Rapatrier les IUFM au sein des facultés et créer des masters pour revaloriser le diplôme, soit ! Cependant, le contenu est inadapté à la réalité de ce métier, qui nécessite, d’une part, la maîtrise de connaissances polyvalentes, et, d’autre part, une formation à la dimension didactique et pédagogique de la profession, permettant la prise en charge d’une classe.
Par ailleurs, je m’oppose farouchement à la suppression de l’année de stage rémunérée, tout comme au fait que les enseignements soient essentiellement théoriques.
La formation professionnelle des enseignants devrait désormais être placée sous la responsabilité de l’université. Or, selon l’université et le parcours choisis, elle ne sera pas organisée dans les mêmes conditions, ce qui engendrera une véritable fracture territoriale. Se pose aussi le problème des IUFM installés dans des villes moyennes où n’existe pas d’université. Que deviendront ces établissements ?
La rupture d’égalité, je la constate aussi au vu de la différence de traitement entre l’enseignement privé et l’enseignement public. Ainsi, les suppressions de postes au titre du projet de budget pour 2010 interviendront lorsque la diminution d’effectifs sera de soixante-seize élèves dans l’enseignement privé, contre seulement trente-six élèves dans l’enseignement public. Cela se passe de commentaires…
Concernant l’accueil de la petite enfance, point dont nous avons déjà eu à débattre grâce à une question orale posée par notre collègue Françoise Cartron en octobre dernier, la réponse apportée n’est pas satisfaisante. Je regrette vivement que davantage de moyens ne soient pas mobilisés pour financer un service public d’accueil gratuit, notamment par la scolarisation en maternelle à partir de deux ans.
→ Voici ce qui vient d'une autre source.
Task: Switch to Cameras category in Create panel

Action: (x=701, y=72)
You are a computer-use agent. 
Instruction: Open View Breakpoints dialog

Pour terminer sur une touche positive, j’évoquerai rapidement l’initiative heureuse lancée en faveur de l’école numérique rurale en 2009. Cette opération est destinée à attribuer aux communes de moins de 2 000 habitants un crédit de 10 000 euros en vue d’acquérir du matériel informatique pour équiper leurs écoles. Cette opération, limitée à un quota de 5 000 dossiers, a connu un très vif succès, avec plus de 8 000 candidatures déclarées. Monsieur le ministre, comptez-vous pérenniser cette opération ? Si oui, de quelle façon ?
En conclusion, les membres du groupe du RDSE déplorent la précipitation dans laquelle sont conduites toutes ces reformes et vous demandent de prendre désormais du temps pour l’évaluation, afin de permettre les ajustements nécessaires en concertation avec les personnes concernées.
Par ailleurs, nous serons particulièrement attentifs aux questions relatives à la laïcité dans l’enseignement scolaire et l’enseignement supérieur.
Eu égard aux insuffisances relevées, nous ne voterons pas les crédits de la mission « Enseignement scolaire ».